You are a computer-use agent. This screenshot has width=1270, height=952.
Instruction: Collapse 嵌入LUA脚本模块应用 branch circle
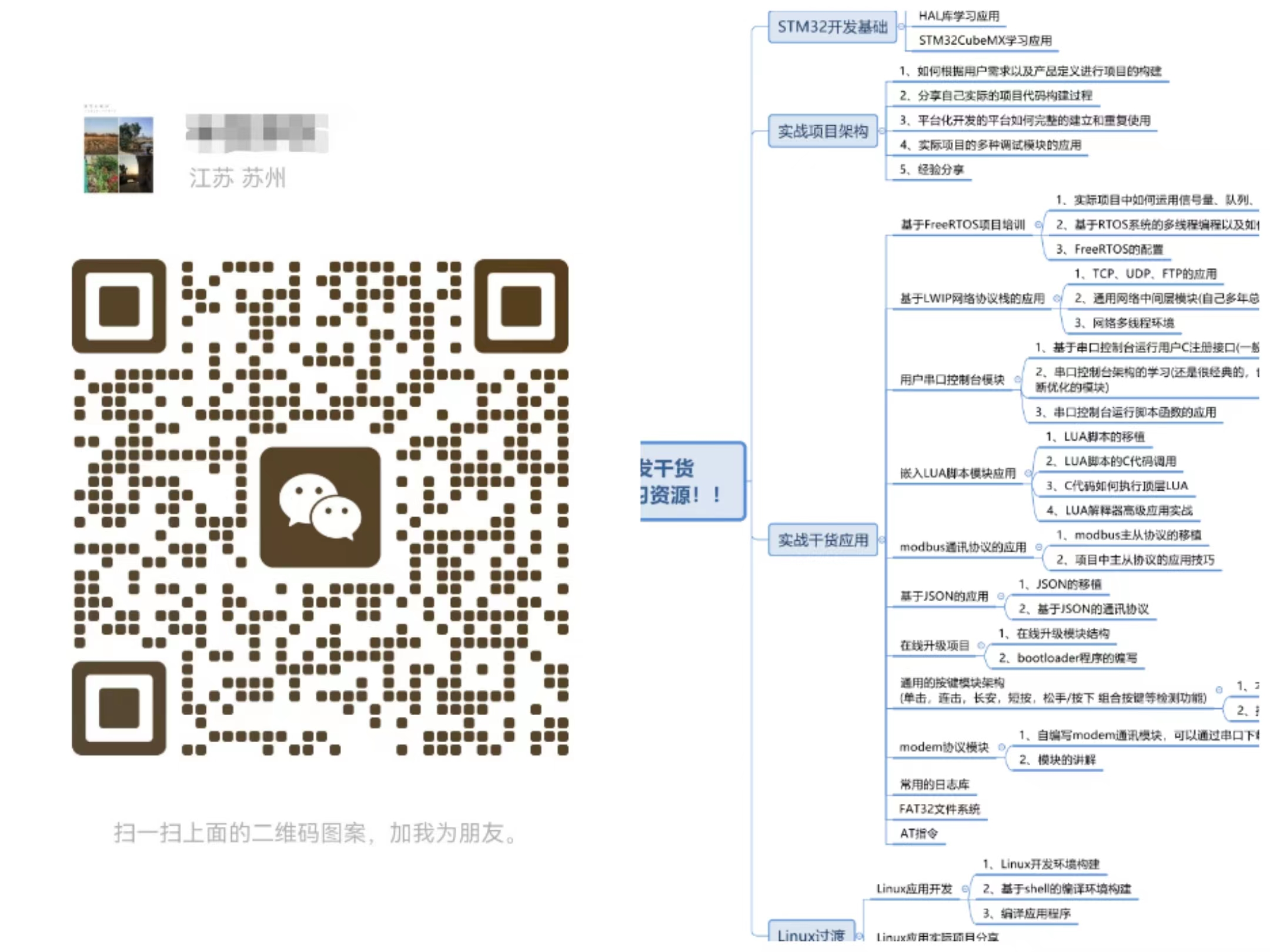[x=1028, y=473]
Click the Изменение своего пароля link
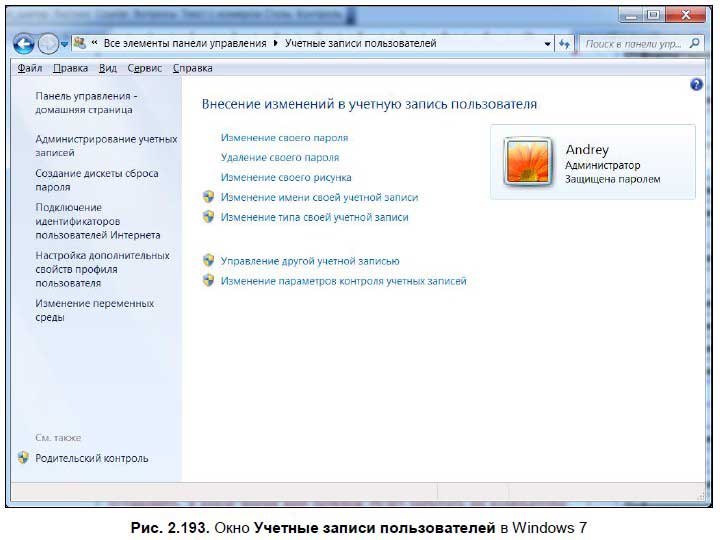Viewport: 720px width, 540px height. [x=284, y=137]
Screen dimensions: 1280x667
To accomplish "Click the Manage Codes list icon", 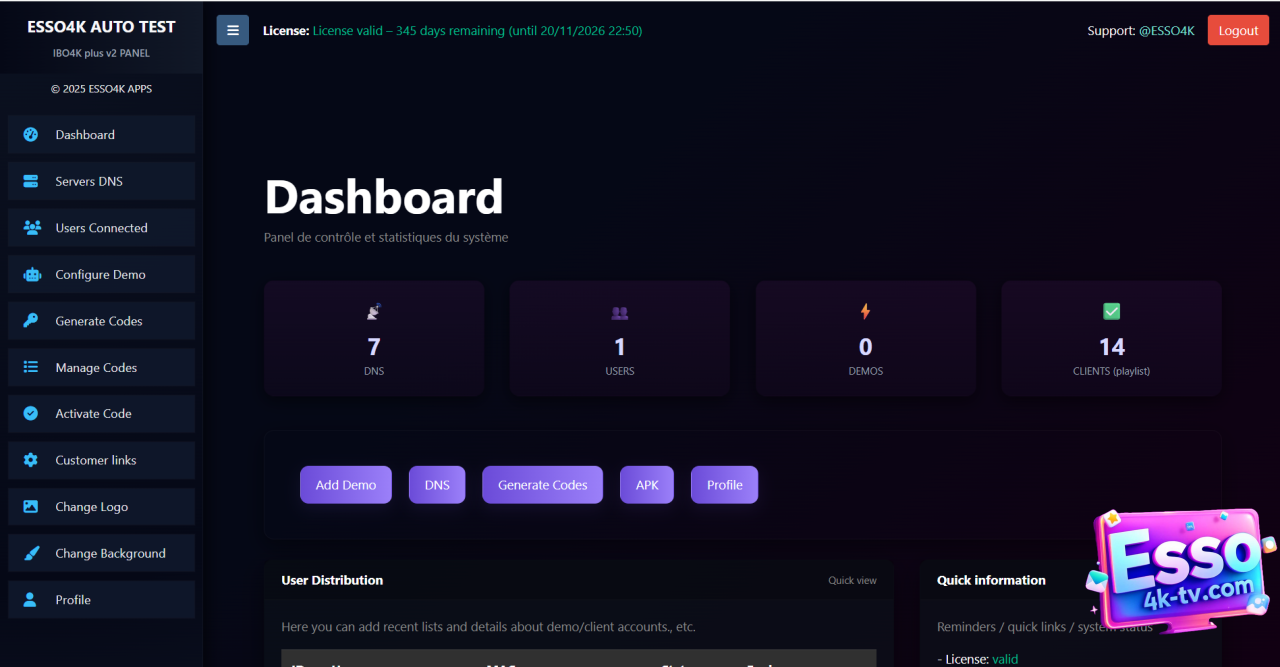I will [x=31, y=368].
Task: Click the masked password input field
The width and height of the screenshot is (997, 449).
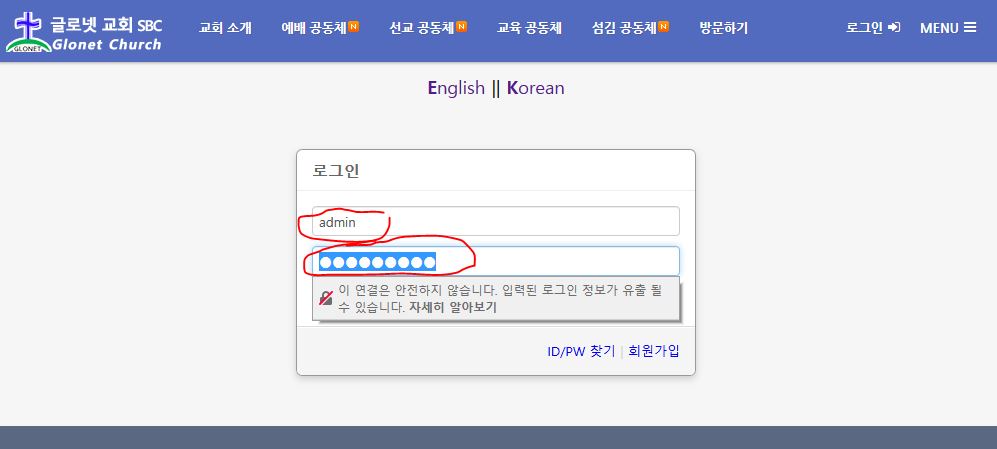Action: (x=495, y=262)
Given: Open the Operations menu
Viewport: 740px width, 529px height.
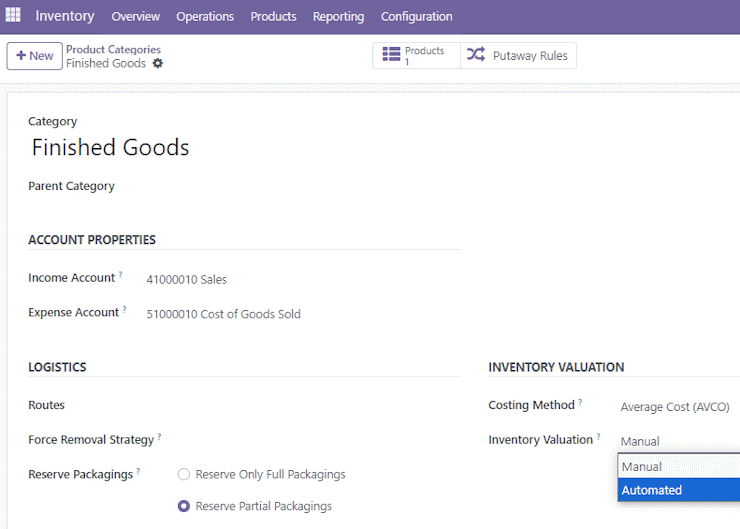Looking at the screenshot, I should [x=205, y=17].

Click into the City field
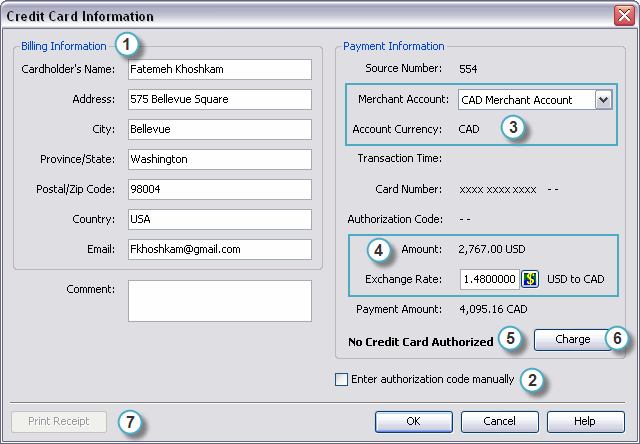[x=219, y=129]
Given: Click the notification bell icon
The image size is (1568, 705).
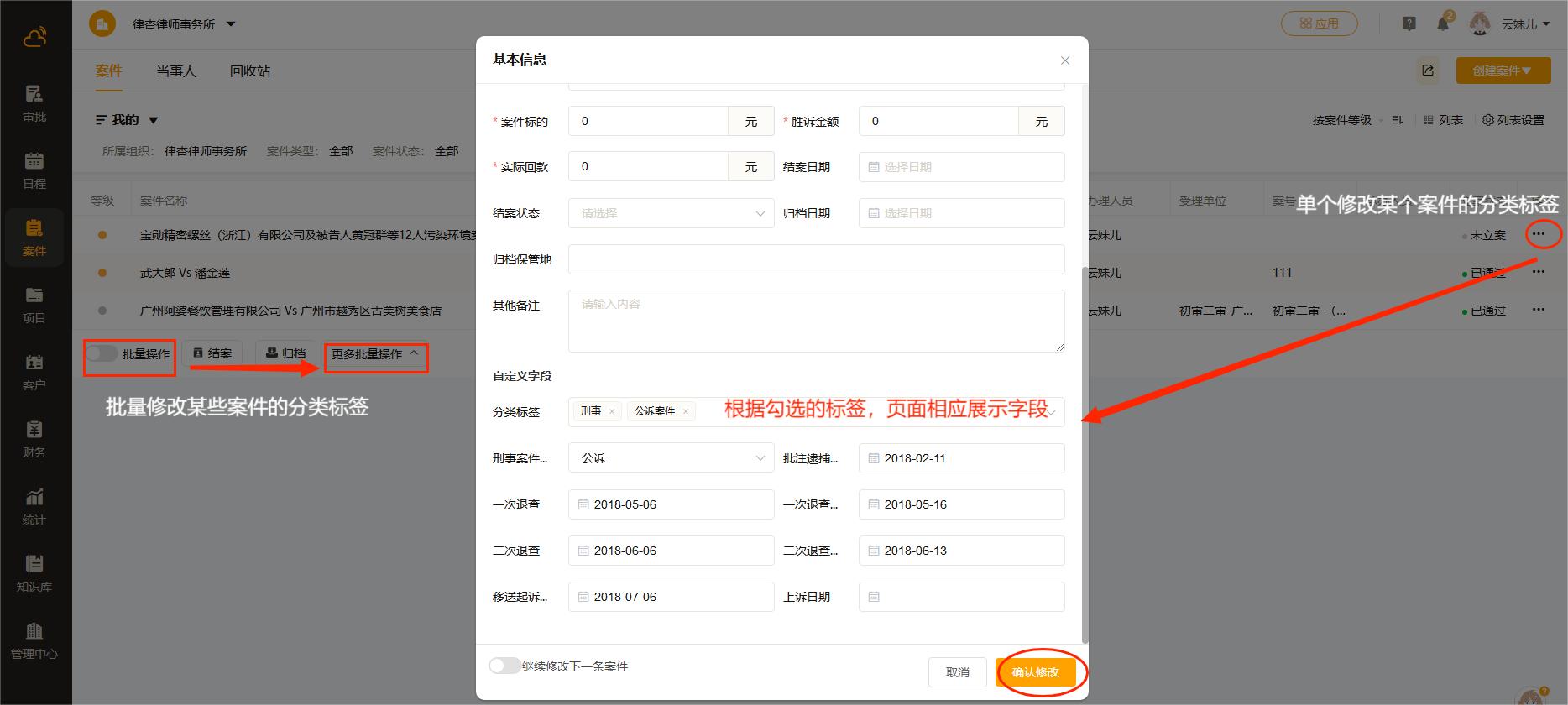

━━━━

Directions for this task: Print the data exactly as it appears, from the line containing "Given: Open the Operations menu" up to and including the final line of the data. Leave the pictures out.

Response:
Given: Open the Operations menu
Viewport: 740px width, 529px height.
Looking at the screenshot, I should [x=205, y=17].

Click into the City field
[x=219, y=129]
Given: Click the notification bell icon
The image size is (1568, 705).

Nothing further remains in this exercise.